CLEVELAND — The Cleveland Browns rang in the new year by practicing. With everything else that transpired over the past week, that was a major victory.
They’ll go for an even bigger one Sunday.
After days of positive COVID-19 tests, disruptions and delays, the Browns found some normalcy and reopened their facility on Friday to resume getting ready to play the Pittsburgh Steelers and possibly end a postseason drought stretching back to 2002.
A season like no other is either going to end Sunday with a loss and bitter disappointment for the Browns (10-5) or continue with a victory that would launch them into the AFC playoffs for just the second time since their 1999 rebirth.
“I feel the weight of it,” wide receiver Jarvis Landry said.
It’s been a heavy week for the Browns. They’ve had to shuffle players on and off the COVID-19 reserve list and will be missing at least three starters, including top cornerback Denzel Ward, when they face the AFC North champion Steelers (12-3).
For the first time in three days, they didn’t have any positive tests and now need to get through the next hours unscathed. Last week, their trip to play the New York Jets turned into a lost weekend after a positive test for linebacker B.J. Goodson led to four wide receivers, including Landry, being held out as close contacts.
Landry, who missed the first game of his career, and the other wideouts are back. But the group will be missing assistant coach Chad O’Shea on Sunday because he tested positive for COVID-19.
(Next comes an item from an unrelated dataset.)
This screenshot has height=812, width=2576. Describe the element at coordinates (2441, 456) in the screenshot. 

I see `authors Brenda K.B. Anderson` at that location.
Coach Kevin Stefanski will again call on chief of staff Callie Brownson to fill in. She became the first woman in NFL history to handle in-game coaching duties on Nov. 29, when tight ends coach Drew Petzing didn’t travel to Jacksonville as his wife gave birth to the couple’s first child.
“We will not miss a beat there,” Stefanski said.
It seems the Browns handled the recent upheaval as well as could be expected. Players have grown accustomed to virtual meetings and adjusting on the fly, so the past few days were nothing out of the ordinary — at least by 2020-21 standards.
“We are where we need to be from a preparation standpoint,” said Stefanski, who named defensive star Myles Garrett captain for the game. “We have not missed a beat in the Zoom meetings and the mental aspect of this. We got our work done Wednesday. We got some extra work done today. I am comfortable with where we are.”
The Browns are also catching a break with Steelers coach Mike Tomlin resting quarterback Ben Roethlisberger along with defensive MVP candidate and league sacks leader T.J. Watt and other prominent starters. The Steelers are trying to get healthy for their first playoff game — which, depending on how things shake out, could be against Cleveland.
But even with backup QB Mason Rudolph leading Pittsburgh’s “B” team, the Browns know they’ve got their hands full as they try to complete a comeback that began after they went 0-16 in 2017.
A win would restore pride to this football-mad city and its beloved franchise.
“That would be special,” said Pro Bowl guard Joel Bitonio, drafted by the Browns in 2014. “You put your heart and your soul and unfortunately your blood and sweat and tears into playing for this team, and they have given you everything.
“You put so much into it and you get a lot out of it, but the end goal is to win Super Bowls. You see guys win it and you see friends win it that you talk to and they have a Super Bowl ring, and you want to be part of that conversation. Our next step is winning this game to get a shot at it.”
That’s all Landry wants.
After coming to the Browns in a 2018 trade from Miami, the five-time Pro Bowler vowed to change the team’s identity.
“All of our dreams and our goals are aligned to be able to play these meaningful games, get into the playoffs and win championships here in Cleveland,” said Landry, who has played in one postseason game in seven NFL seasons. “I think the weight is not just on my shoulders, but it is on everybody’s shoulders.
“Everybody wants this really, really badly.”